- Instruções:
1. Liste as palavras que o texto sobre a escola pública pós-pandemia usa para designar Tiago Bartholo.
2. Prossiga com o texto sobre a escola pública pós-pandemia a partir do ponto em que ele termina.

- Texto de origem:
Dois anos se passaram e lacunas na aprendizagem entregam alunos com saberes díspares para as escolas no retorno ao ensino presencial. Isso deveria ser evitado, mas não foi. Então, o que fazer agora? Ou melhor, o que não fazer?
É por este ponto que o professor e pesquisador da UFRJ Tiago Bartholo pontua as possibilidades para a escola pública pós-pandemia. Na visão do especialista, um ponto importante é evitar a "segregação escolar". Com diferentes condições socioeconômicas, alunos aprenderam de maneiras diferentes no tempo em casa. E nesse retorno, o professor pontua que colocar esses estudantes para que trabalhem juntos e troquem conhecimentos é essencial.

- Dados extraídos:
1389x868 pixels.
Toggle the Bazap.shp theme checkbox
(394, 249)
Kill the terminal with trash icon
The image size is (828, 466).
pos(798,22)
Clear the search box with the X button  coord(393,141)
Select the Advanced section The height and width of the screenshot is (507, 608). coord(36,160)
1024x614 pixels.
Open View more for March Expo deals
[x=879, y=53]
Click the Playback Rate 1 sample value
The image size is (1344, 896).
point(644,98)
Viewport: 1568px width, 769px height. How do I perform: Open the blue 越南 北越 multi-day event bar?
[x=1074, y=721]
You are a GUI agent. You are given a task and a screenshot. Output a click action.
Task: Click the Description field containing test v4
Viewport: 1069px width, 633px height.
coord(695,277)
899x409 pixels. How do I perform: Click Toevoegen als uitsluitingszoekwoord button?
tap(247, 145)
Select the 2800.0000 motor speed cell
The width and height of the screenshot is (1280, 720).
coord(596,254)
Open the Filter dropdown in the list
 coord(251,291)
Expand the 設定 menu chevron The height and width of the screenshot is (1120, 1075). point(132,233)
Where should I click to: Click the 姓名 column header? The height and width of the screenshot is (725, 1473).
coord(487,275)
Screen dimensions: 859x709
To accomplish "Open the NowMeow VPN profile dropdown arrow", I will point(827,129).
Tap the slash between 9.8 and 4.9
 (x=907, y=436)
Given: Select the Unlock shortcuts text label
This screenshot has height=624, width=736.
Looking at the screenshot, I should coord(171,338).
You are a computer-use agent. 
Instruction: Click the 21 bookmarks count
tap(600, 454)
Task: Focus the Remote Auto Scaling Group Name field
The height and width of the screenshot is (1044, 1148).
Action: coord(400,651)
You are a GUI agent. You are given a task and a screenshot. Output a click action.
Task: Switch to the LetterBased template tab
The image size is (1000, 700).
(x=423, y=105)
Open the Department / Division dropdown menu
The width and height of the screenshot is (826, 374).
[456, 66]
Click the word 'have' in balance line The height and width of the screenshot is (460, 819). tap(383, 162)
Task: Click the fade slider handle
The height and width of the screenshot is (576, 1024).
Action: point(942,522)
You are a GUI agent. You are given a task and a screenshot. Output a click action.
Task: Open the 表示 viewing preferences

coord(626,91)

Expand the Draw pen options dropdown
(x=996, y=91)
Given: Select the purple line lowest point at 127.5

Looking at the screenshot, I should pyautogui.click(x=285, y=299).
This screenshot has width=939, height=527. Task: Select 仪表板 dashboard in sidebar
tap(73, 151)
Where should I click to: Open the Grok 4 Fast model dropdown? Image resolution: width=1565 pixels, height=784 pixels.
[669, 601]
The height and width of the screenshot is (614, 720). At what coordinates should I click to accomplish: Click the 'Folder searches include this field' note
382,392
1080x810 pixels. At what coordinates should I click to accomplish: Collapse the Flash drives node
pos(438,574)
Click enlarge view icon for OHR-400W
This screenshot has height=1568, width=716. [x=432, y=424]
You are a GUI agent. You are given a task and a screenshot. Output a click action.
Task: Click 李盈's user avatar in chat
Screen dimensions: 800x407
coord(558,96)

- Respostas:
1. professor, pesquisador (da UFRJ), especialista

2.
Por isso, criar turmas específicas de alunos com dificuldades pode não ser uma saída ideal. Mas, sim, trabalhar as dificuldades em conjunto com outros colegas que também possam fazer parte do processo de aprendizagem. Isso nos turnos normais em que os alunos já vão à escola. As aulas específicas de reforço e projetos de turno inverso também podem e devem ocorrer.
Outro ponto citado por Tiago está relacionado à reprovação escolar. Apesar de pais manifestarem insegurança com os filhos sendo aprovados automaticamente, ele cita que o melhor caminho para um aluno recuperar as lacunas de aprendizagem não é fazer ele repetir todo o aprendizado, mas sim fazer com que ele trabalhe essas lacunas ao mesmo tempo em que avança. O aprendizado em corequisitos, como também citado pelo professor da UnB, Francisco Thiago.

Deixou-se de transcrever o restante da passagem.